Each value is normalized per row by the row-wise maximum, so the diagonal (in-domain) entries equal 1.00. Low normalized values expose illusory coordination even when raw accuracy is deceptively reasonable.
| Train / Test | L (R / O) | D | MH | S | MA | CS |
|---|---|---|---|---|---|---|
| CaseHOLD (Legal) | 1.00 / 1.00 | 0.56 / 0.07 | 0.04 / −1.79 | 0.22 / −2.07 | 0.25 / −1.89 | 0.54 / −1.56 |
| COM2 (Detective) | 0.79 / 0.90 | 1.00 / 1.00 | 0.04 / 0.17 | 0.43 / 0.65 | 0.47 / 0.58 | 0.82 / 0.46 |
| MuSiQue (Multi-Hop) | 0.69 / 1.00 | 1.00 / 0.96 | 0.38 / 0.15 | 0.50 / 0.95 | 0.58 / 0.80 | 0.58 / 0.86 |
| SciBench (Science) | 0.44 / −0.75 | 0.49 / −0.50 | 0.04 / −0.57 | 1.00 / 1.00 | 0.62 / 0.77 | 0.46 / −0.07 |
| TheoremQA (Math) | 0.38 / −0.12 | 0.36 / 0.21 | 0.04 / −0.07 | 0.60 / 1.00 | 1.00 / 0.88 | 0.32 / 0.48 |
| StrategyQA (Commonsense) | 1.00 / 0.93 | 0.96 / 0.95 | 0.07 / 0.17 | 0.32 / 1.00 | 0.45 / 0.90 | 0.95 / 0.81 |
| Multi-Domain Training | 0.89 / 0.69 | 1.00 / 0.99 | 0.31 / −0.23 | 0.58 / 0.88 | 0.62 / 0.85 | 0.98 / 1.00 |
A component-swap ablation isolates what exactly overfits. Role-OOD (keep in-domain connections, swap roles with OOD ones) drops accuracy by an average of −13.00 pp, while Connection-OOD (swap only connections) drops by only −1.24 pp—indicating that learned roles are substantially more task-specific than learned connections. A notable exception is MuSiQue (Multi-Hop), where Connection-OOD alone causes a 5.36 pp drop, showing that valid inter-agent links matter most when the task itself requires multi-hop integration.

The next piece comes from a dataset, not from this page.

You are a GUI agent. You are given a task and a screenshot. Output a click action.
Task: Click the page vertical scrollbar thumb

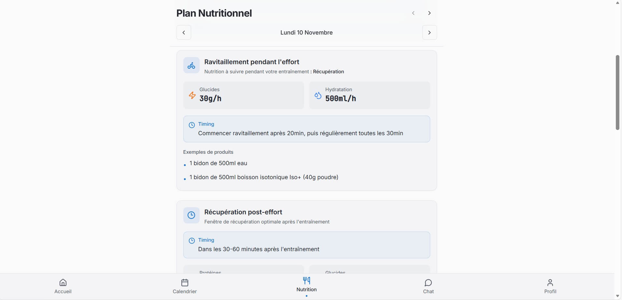617,93
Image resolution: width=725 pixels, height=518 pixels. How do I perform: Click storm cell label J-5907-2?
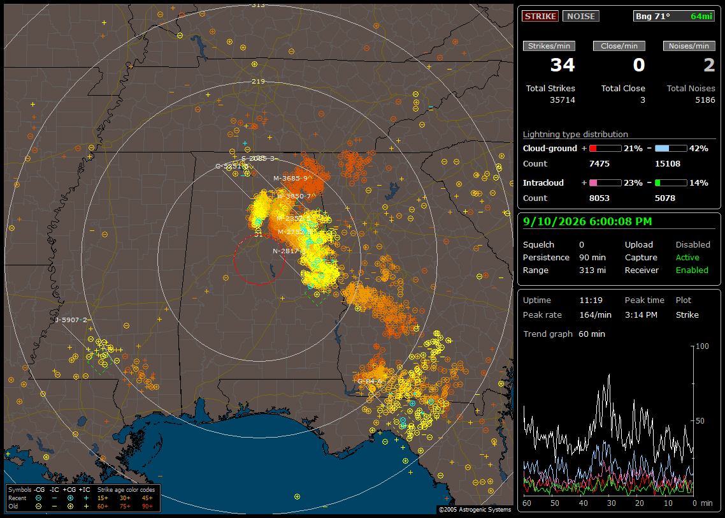(x=71, y=320)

| Benchmark | Acc – R (Pearson) | Acc – O (Pearson) | In-Domain | Connection-OOD | Role-OOD |
|---|---|---|---|---|---|
| CaseHOLD | −0.007 | 0.0002 | 63.50 | 62.88 (−0.62) | 48.26 (−15.24) |
| COM2 | −0.035** | 0.045*** | 47.90 | 50.68 (+2.78) | 34.50 (−13.40) |
| MuSiQue | 0.003 | 0.123*** | 58.40 | 53.04 (−5.36) | 48.44 (−9.96) |
| SciBench | 0.084*** | −0.039* | 38.90 | 38.69 (−0.21) | 30.29 (−8.61) |
| TheoremQA | 0.113*** | −0.081*** | 63.80 | 61.26 (−2.54) | 51.64 (−12.16) |
| StrategyQA | −0.096*** | 0.067** | 72.50 | 71.00 (−1.50) | 53.89 (−18.61) |
The paper reframes what it means for an adaptive MAS to “work.” A system can post competitive numbers on a new benchmark while internally collapsing into a single strong LLM carrying the load, with other agents producing irrelevant or actively misleading messages. Benchmarks that reward only final-answer accuracy miss this, and the field’s current optimization objectives actively encourage it.